On April 1, 2025, the National Archives and Records Administration (NARA) turns 40. Visit the National Archives History Office website for more information on the history of our agency.
President Franklin D. Roosevelt signed legislation establishing the National Archives on June 19, 1934. For its first 15 years, the National Archives operated as an independent agency with the Archivist of the United States being appointed by the President.
Then, in the late 1940s, the Commission on Organization of the Executive Branch of the Government, known as the Hoover Commission because former President Herbert C. Hoover chaired it, began to study changes to government to promote efficiency. When the commission set out, they hadn’t planned on addressing the issue of records management. However, Assistant Archivist of the United States Wayne Grover recommended that it looked into the issue, hoping to bring more attention to records in federal custody.
This backfired and on June 30, 1949, Congress passed legislation moving the National Archives into the newly created General Services Administration (GSA) and renamed it the National Archives and Records Service (NARS). Moving forward, the Administrator of the GSA appointed the Archivist of the United States, not the President.
From the National Archives’ perspective, it and the GSA did not have compatible missions—the National Archives stored and preserved federal government records of enduring value, and advocated for scholarly research of those records. The GSA was created to streamline the administrative functions of government, and manage public buildings and property.
From the very beginning, the historical and archival communities questioned the wisdom of placing our nation’s documentary heritage in the hands of those who are also, as Maryland Senator Charles Mathias put it, “the custodian of washrooms, storerooms, and workrooms.”
Throughout the GSA years, historical and archival communities made several calls for an independent National Archives, but the big push came in 1979. That year Admiral Rowland Freeman, Administrator of the GSA, directed the National Archives to come up with a plan to decentralize its holdings from Washington, DC, to the various regional archives around the country.
After intense criticism from the historical community, Freeman dropped the decentralization plan, but the fight over the issue, and other issues between the GSA and the National Archives, resulted in a push to have Congress pass legislation to separate NARS from the GSA.
At this same time, Robert Warner had became the sixth Archivist of the United States.
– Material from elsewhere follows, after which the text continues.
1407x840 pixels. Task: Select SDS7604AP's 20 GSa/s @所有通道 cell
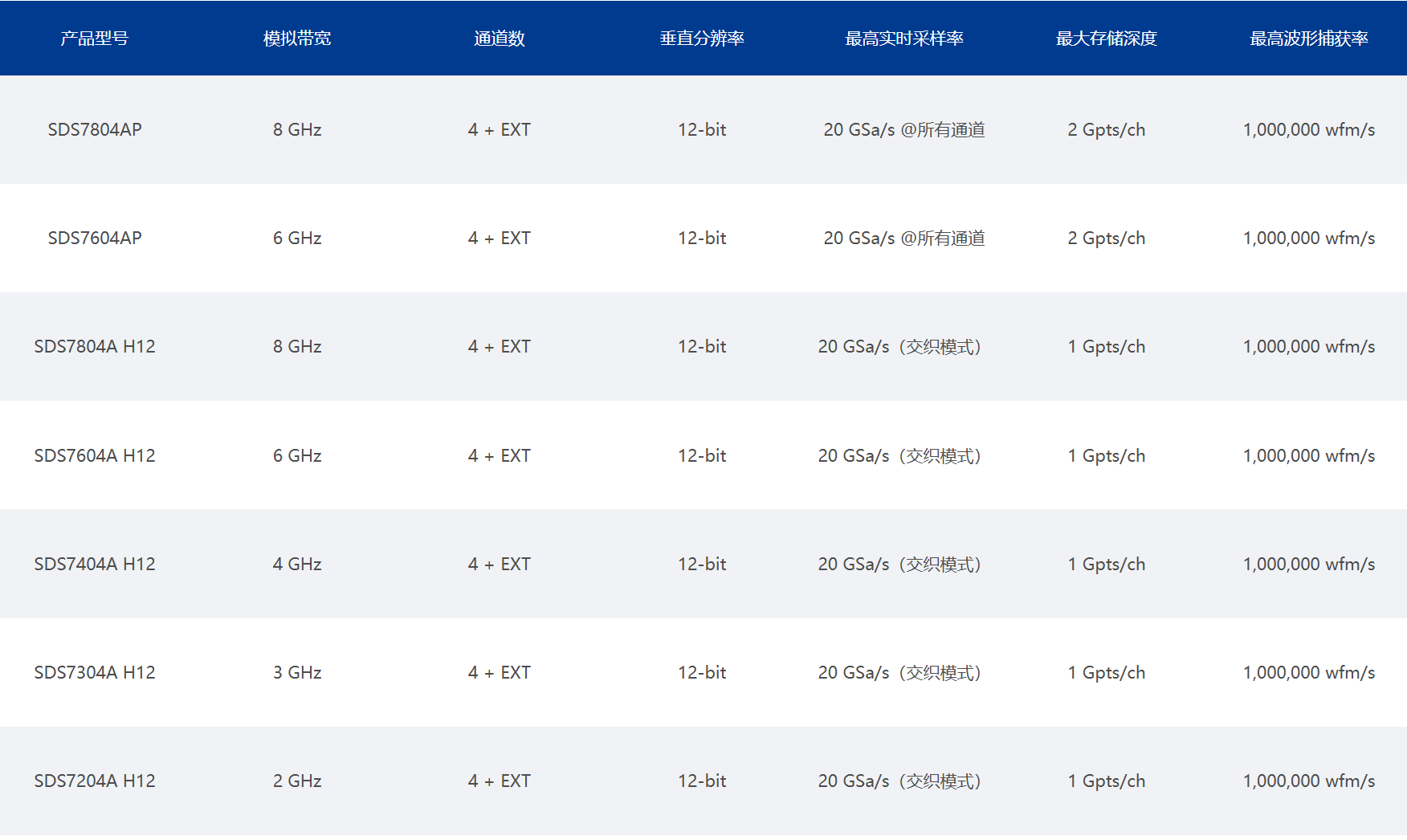tap(903, 239)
Warner had made it his mission to gain independence for the National Archives. According to his book, Diary of a Dream, a group of six dedicated staff members met regularly to discuss their strategy in regards to Congress, the press, other allied agencies, and anyone else who might help get National Archives its independence.
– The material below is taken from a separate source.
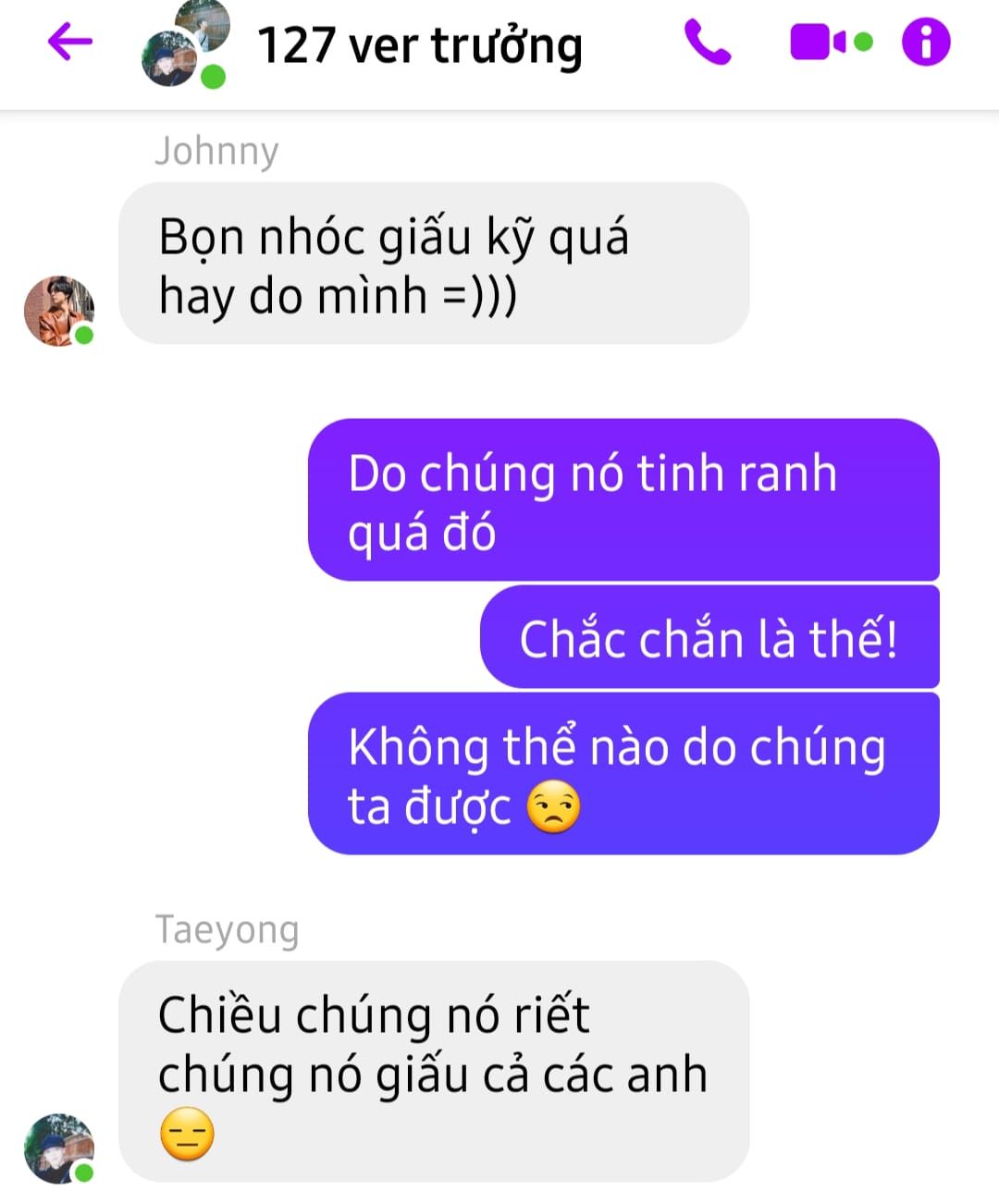The image size is (999, 1204).
Task: Open the group avatar in the header
Action: (185, 44)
In 1980 Senator Robert Morgan introduced the first bill to make the National Archives independent of the GSA. Although the Senate never acted on it, the Morgan Bill was an important step in the fight for independence.
Other pieces of legislation were introduced, but it was S. 905, which Senator Thomas Eagleton introduced in 1983, that garnered enough bipartisan support to move forward. In addition to organizations like the American Historical Association, the National Association of Government Archives and Records Administrators, the Coalition to Save Our Documentary Heritage, and the Society of American Archivists, groups of genealogists, educators, and other professionals also lobbied members of Congress and their staffs, educating them on the importance preserving and making government records available.
In early October of 1984, both the House and the Senate passed the bill and sent it to President Ronald Reagan on October 4 for his approval. Fifteen days later, on the advice of Edwin Meese, then counselor to the President, Reagan signed the bill into law effective April 1, 1985. The legislation reestablished the National Archives as an independent agency whose head was appointed by the President.
Warner led the National Archives through transition, including helping to determine which functions the GSA would continue to perform and which would now be under the purview of the new National Archives and Records Administration. He also assisted in restructuring the new NARA to once again function as an independent entity.
On April 1, 1985, Archivist Warner said, “Today is a great day for the National Archives. The proper preservation of the unique and accurate historical records of a nation is an issue of public policy which concerns every citizen. To operate effectively, the national record keeper of any country must have both independence and integrity. This new law will enable the National Archives of the United States to function with the organizational and administrative tools essential to its mission.”
NARA facilities around the country celebrated with staff photos on “Independence Day.”
Happy 40th to the National Archives and Records Administration!